🤖 AI Summary
The environmental impact of programming language choice on AI energy consumption remains underexplored, particularly across training and inference phases. Method: This study conducts the first systematic, empirical comparison of energy consumption between Python and R for machine learning, using standardized hardware and direct power measurement. We evaluate five regression and five classification algorithms under reproducible conditions, concurrently logging execution time and real-time power draw. Contribution/Results: Language selection induces energy differences of up to 99.16%; 95% of test cases exhibit statistically significant energy disparities (p < 0.05), with the more efficient language varying by task type.
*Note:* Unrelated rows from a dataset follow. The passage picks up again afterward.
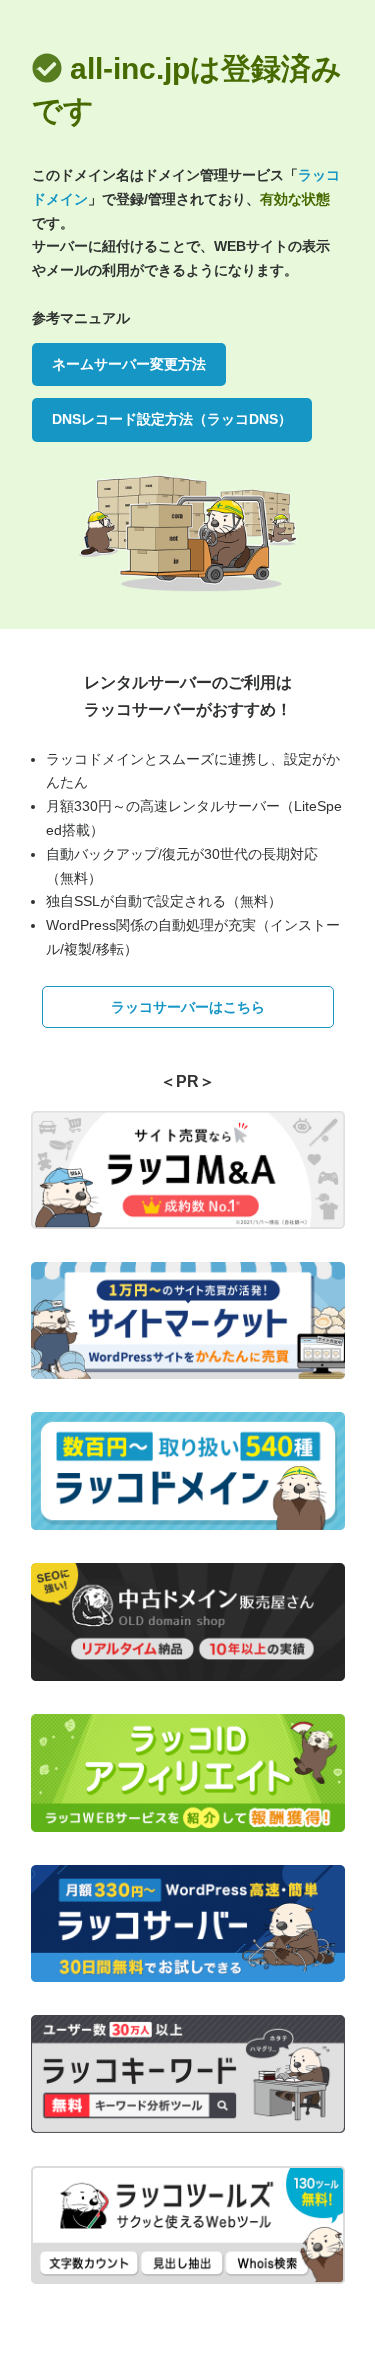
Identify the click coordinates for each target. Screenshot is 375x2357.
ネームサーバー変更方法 (129, 364)
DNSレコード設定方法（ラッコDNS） (172, 419)
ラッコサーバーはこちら (188, 1007)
These findings establish programming language as a critical, previously overlooked software-level factor influencing AI’s carbon footprint. The work provides empirically grounded, actionable guidance for sustainable language selection in green machine learning practice.
📝 Abstract
The utilization of Machine Learning (ML) in contemporary software systems is extensive and continually expanding. However, its usage is energy-intensive, contributing to increased carbon emissions and demanding significant resources. While numerous studies examine the performance and accuracy of ML, only a limited few focus on its environmental aspects, particularly energy consumption. In addition, despite emerging efforts to compare energy consumption across various programming languages for specific algorithms and tasks, there remains a gap specifically in comparing these languages for ML-based tasks. This paper aims to raise awareness of the energy costs associated with employing different programming languages for ML model training and inference. Through this empirical study, we measure and compare the energy consumption along with run-time performance of five regression and five classification tasks implemented in Python and R, the two most popular programming languages in this context. Our study results reveal a statistically significant difference in costs between the two languages in 95% of the cases examined. Furthermore, our analysis demonstrates that the choice of programming language can influence energy efficiency significantly, up to 99.16% during model training and up to 99.8% during inferences, for a given ML task.